Roma. È un’offensiva a tutto campo quella che la Guardia di Finanza sta attuando in questi giorni nei confronti della vendita di prodotti non sicuri, pervenendo al sequestro di oltre 5.400.000 di pezzi costituiti da articoli carnevaleschi come costumi, maschere, decorazioni, trucchi e giocattoli vari, in larghissima parte utilizzati da bambini.

I controlli della Guardia di Finanza sulla vendita dei prodotti di Carnevale

La prima operazione, denominata “Carrus Navalis”, è scattata a Roma dove i Finanzieri capitolini, nell’ambito di un preordinato piano di controllo, hanno ispezionato numerosi depositi, rivendite e cartolerie alla ricerca di prodotti non sicuri sul genere.

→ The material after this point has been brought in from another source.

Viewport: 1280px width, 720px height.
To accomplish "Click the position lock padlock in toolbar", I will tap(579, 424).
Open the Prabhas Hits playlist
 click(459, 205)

Le Fiamme Gialle, in due capannoni siti nel quartiere Prenestino nelle disponibilità di società di import-export gestite da cittadini cinesi, hanno scoperto circa 2.400.000 di prodotti sprovvisti nel marchio di conformità europeo “CE”, mentre altri presentavano il marchio in questione indebitamente apposto.

Altri 2.800.000 prodotti non sicuri sono stati invece rintracciati dai “Baschi verdi” della GDF presso 7 esercizi commerciali siti in varie parti della città, anche questi gestiti da cittadini cinesi.

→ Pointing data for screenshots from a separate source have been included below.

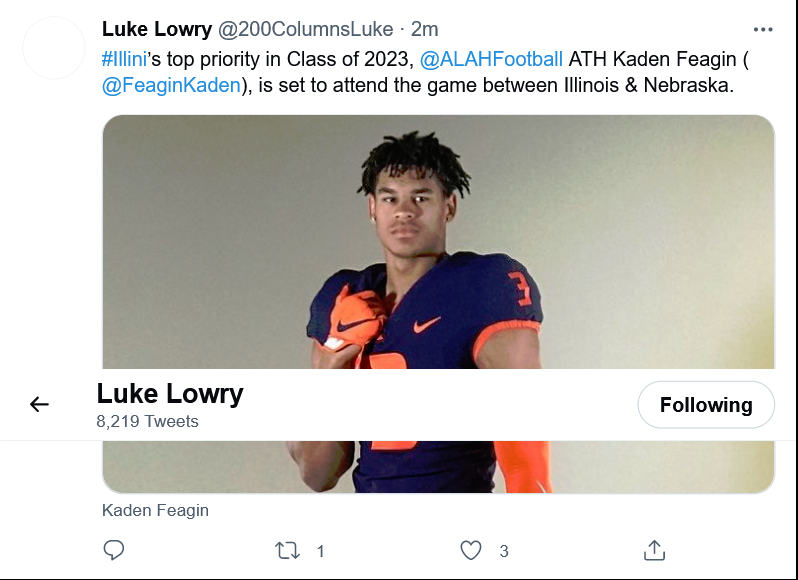Reply to the tweet via speech bubble icon
Image resolution: width=798 pixels, height=580 pixels.
pyautogui.click(x=114, y=550)
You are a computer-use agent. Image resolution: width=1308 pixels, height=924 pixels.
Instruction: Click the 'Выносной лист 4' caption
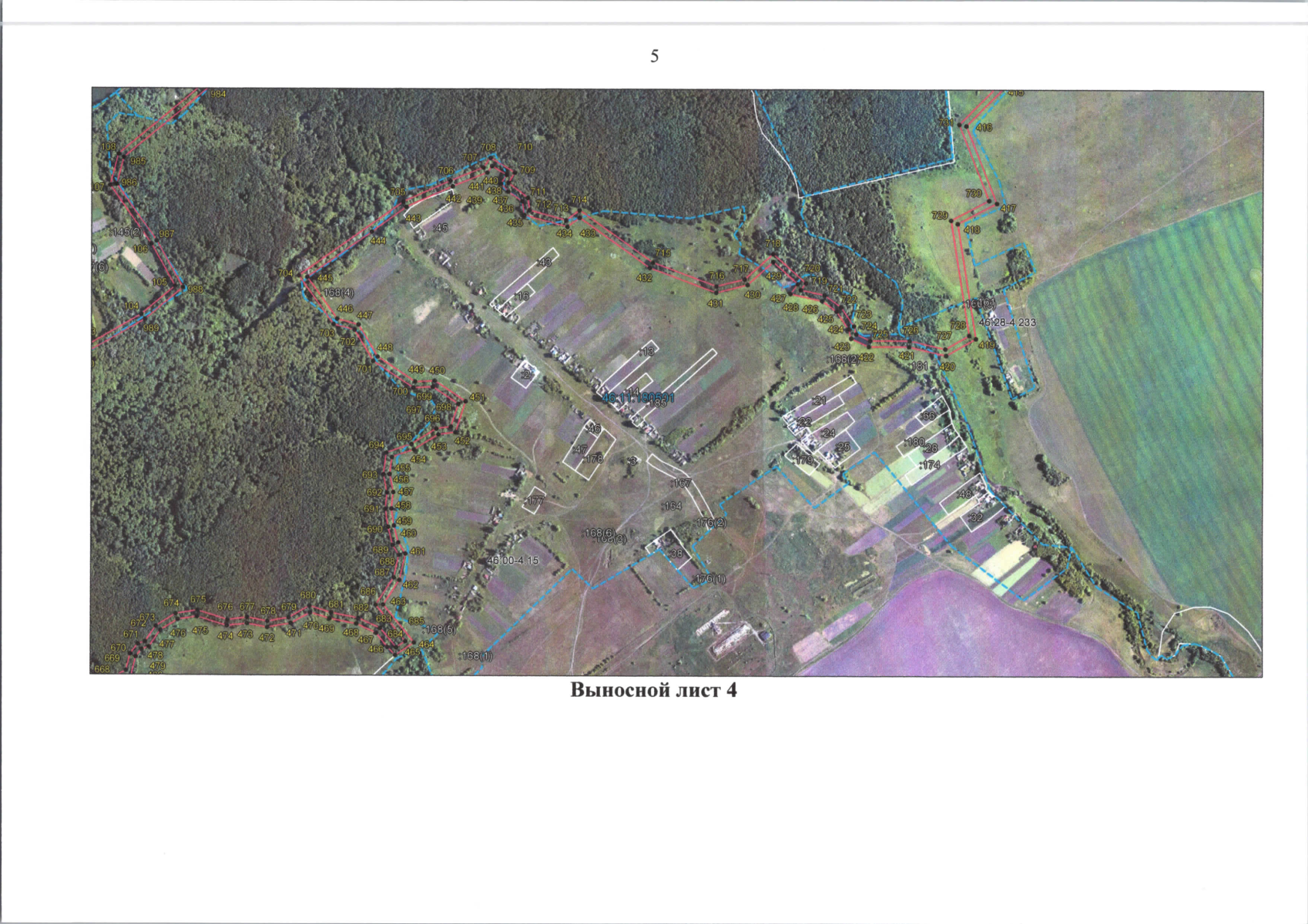[653, 690]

I beni, anche in questo caso sprovvisti delle indicazioni in lingua italiana erano, dunque, potenzialmente pericolosi per la salute dei consumatori.

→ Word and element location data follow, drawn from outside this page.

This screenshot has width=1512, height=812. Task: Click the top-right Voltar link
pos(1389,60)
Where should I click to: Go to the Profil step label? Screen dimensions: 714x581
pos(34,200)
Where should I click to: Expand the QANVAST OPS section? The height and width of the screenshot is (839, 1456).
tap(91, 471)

Al termine delle operazioni sono stati denunciati 11 soggetti per i reati di ricettazione, frode in commercio, importazione e detenzione per la vendita di prodotti non conformi.

La seconda operazione è stata, invece, condotta a Torino. Qui i finanzieri del Comando Provinciale del capoluogo piemontese hanno rinvenuto prodotti non sicuri (160 mila unità) all’interno di uno store di Grugliasco (Torino).

Si tratta di prodotti carnevaleschi come costumi, maschere, kit-truccabimbi ecc., tutto rigorosamente non conforme nonché di dubbia provenienza.

Nella circostanza, il responsabile – un cittadino cinese, ben conscio di svolgere un’attività illecita – aveva pensato bene di nascondere negli uffici aziendali i prodotti poi finiti sotto sequestro; cautela che non gli è comunque servita ad evitare una denuncia per contraffazione e contrabbando.

La terza operazione è stata condotta nel Comasco dove la Guardia di Finanza, all’interno di vari depositi ed esercizi commerciali di una nota catena “low cost”, ha rinvenuto e sequestrato oltre 100 mila articoli di carnevale (parrucche, maschere, cappelli, gadget ecc.) carenti dei requisiti essenziali previsti dalla normativa comunitaria e nazionale sulla sicurezza dei prodotti.

Il titolare della ditta è stato segnalato alla Camera di Commercio per la conseguente applicazione delle previste sanzioni amministrative.